▶ GOAL:
According to the text about Panorama Farms, how many tons of city leaves does its composting operation manage each year?
== TEXT PROVIDED
Given that the property includes a mile of reservoir frontage and glorious views, for many people the answer would be “Build on it.” But Murray is not among them. “I was prompted by a love of the land—and a distaste for development,” he says.
And so began the transformation of Panorama Farms—where Murray was raised in a large family—from a working farm to a premier composting operation. It now manages some four thousand tons of city leaves annually and keeps scores of area gardeners and landscapers happy with its top-grade compost and mulch. Besides that, Panorama, host to eight annual cross-country meets, is outfitted with running trails that serve UVA and high school athletes all season long. Murray leases hay-making and hunting rights on the property, too. And he goes to sleep nowadays secure about Panorama Farms’ future.
====
== DATASET ROWS
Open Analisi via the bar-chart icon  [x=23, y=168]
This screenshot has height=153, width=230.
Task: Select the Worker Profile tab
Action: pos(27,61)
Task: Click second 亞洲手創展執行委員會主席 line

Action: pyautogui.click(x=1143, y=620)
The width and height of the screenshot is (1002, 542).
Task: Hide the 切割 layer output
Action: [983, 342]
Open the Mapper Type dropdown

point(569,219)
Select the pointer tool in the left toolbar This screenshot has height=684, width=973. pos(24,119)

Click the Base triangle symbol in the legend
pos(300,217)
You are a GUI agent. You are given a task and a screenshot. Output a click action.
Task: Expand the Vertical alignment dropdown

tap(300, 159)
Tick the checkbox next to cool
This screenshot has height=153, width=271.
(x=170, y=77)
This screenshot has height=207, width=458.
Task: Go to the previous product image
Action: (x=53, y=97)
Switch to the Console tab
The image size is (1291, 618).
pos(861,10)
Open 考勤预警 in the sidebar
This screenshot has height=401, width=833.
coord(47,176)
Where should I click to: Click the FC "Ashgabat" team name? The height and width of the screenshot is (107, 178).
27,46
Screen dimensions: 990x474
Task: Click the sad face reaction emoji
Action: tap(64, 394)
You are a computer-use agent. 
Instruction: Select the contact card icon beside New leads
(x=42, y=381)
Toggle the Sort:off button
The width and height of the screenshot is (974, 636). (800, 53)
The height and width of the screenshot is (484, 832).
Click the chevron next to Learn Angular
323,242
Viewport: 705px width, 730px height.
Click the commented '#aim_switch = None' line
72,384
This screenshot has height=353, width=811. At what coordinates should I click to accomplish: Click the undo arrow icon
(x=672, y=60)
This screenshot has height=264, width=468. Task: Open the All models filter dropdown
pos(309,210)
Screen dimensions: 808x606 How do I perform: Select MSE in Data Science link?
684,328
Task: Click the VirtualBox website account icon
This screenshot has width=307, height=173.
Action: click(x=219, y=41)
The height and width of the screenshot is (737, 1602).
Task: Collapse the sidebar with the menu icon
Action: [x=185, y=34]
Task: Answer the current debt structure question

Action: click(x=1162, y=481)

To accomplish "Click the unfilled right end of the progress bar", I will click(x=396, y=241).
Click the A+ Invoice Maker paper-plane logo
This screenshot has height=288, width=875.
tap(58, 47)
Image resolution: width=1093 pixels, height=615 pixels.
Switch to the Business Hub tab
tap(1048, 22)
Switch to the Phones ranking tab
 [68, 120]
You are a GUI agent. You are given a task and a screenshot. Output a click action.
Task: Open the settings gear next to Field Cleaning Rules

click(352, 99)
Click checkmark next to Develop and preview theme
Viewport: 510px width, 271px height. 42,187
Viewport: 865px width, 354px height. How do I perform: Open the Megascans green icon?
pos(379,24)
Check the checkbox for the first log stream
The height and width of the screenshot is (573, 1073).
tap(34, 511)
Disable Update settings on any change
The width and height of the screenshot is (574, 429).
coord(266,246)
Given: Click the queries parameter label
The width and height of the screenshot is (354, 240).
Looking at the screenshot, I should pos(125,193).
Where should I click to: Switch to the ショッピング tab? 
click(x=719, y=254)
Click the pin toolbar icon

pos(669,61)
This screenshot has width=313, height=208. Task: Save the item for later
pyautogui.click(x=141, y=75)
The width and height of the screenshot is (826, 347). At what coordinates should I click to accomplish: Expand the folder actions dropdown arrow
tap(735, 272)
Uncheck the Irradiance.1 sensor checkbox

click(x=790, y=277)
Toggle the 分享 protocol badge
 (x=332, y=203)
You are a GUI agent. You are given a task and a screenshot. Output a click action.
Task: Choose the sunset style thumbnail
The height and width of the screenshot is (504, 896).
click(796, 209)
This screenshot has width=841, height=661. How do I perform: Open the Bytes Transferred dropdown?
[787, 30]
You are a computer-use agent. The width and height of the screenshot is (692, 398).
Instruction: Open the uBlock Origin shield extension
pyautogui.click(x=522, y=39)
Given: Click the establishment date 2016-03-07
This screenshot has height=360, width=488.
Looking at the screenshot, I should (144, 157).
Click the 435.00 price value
====
▶ RIGHT ANSWER:
Some four thousand tons.